Stanford University Cyber Policy Center

This article is part of the DigiChina Project, based at the Stanford University Cyber Policy Center and a joint effort with New America.

In October, China’s National People’s Congress (NPC) released a long-awaited draft of the Personal Information Protection Law (PIPL, translation here), a milestone in China’s years-long effort toward a comprehensive privacy and data governance regime. If enacted, not only would the law reshape privacy law in China, but it would also be a major force in the evolving global privacy landscape and a highly consequential regulatory framework for international business.

China’s draft PIPL represents a third way between the sectoral U.S. approach, which applies different rules for specific industries or classes of consumers, and the European Union’s comprehensive General Data Protection Regulation (GDPR) framework, which enshrines fundamental rights across contexts. With the draft law, China’s evolving data governance regime emphasizes consumer privacy while also prioritizing national security through data localization measures, cross-border data flow restrictions, and continued surveillance and law enforcement powers.

The draft law is a significant step in the Chinese government’s overall data governance strategy that seeks to balance data protection and technological advancement for 940 million Chinese internet users. However, the draft also highlights Beijing’s increased national security concerns related to the international digital economy, including data localization measures that go beyond the 2017 Cybersecurity Law (in Articles 37 and 40 of the draft), a potential blacklist banning certain overseas data controllers and processors (Article 42), and reciprocal actions against countries that take discriminatory measures against Chinese companies (Article 43).

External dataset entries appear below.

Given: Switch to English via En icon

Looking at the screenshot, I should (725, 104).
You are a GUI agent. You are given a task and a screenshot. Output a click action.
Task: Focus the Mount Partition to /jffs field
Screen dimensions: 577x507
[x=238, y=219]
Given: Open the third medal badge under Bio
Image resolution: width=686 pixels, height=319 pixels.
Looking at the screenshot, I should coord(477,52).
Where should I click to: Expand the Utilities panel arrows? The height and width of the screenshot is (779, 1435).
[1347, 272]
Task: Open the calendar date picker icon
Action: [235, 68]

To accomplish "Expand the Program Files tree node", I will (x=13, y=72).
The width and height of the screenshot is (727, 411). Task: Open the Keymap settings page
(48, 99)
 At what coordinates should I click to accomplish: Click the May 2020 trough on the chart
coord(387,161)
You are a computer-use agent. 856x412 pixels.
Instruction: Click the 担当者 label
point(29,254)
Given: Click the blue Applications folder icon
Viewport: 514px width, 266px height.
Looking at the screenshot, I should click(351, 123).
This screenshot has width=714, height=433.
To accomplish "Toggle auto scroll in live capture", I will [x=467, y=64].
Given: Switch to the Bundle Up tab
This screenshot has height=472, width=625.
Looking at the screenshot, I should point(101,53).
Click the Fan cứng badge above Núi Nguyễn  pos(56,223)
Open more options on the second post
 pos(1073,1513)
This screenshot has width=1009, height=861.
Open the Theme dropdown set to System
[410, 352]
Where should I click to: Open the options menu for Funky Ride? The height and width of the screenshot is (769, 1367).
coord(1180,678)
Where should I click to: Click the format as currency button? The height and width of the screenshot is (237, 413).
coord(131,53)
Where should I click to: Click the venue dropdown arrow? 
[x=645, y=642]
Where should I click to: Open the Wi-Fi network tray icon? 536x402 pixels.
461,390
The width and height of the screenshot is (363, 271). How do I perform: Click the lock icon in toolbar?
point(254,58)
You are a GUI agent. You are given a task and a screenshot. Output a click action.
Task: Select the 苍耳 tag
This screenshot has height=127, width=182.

Prior to the release of the draft law, China has relied on scattered provisions on personal information protection and various measures from the Cybersecurity Law. To consolidate those efforts, China gradually built out its data privacy systems through the release of the Personal Information Security Specification in May 2018, the same month the EU’s GDPR took effect. Since then, though it is technically nonbinding, the specification has served as the primary regulatory reference within China to respond to the increasing public concerns about online fraud and misuse of personal information. While enforcement against a thriving trade in stolen personal information increased, it is still difficult for citizens to prove violations and seek damages. That changed somewhat in May 2020, when the NPC approved the Civil Code, naming “data privacy” as one of several newly codified “personality rights (人格权).” If enacted, the PIPL would be central to governing personal information use for Chinese citizens and contribute alongside the Cybersecurity Law, the draft Data Security Law, and the Civil Code as a pillar of the Chinese data governance regime. However, these laws and provisions reveal a lack of harmonization within the Chinese government and limited legislative capacity in the current system.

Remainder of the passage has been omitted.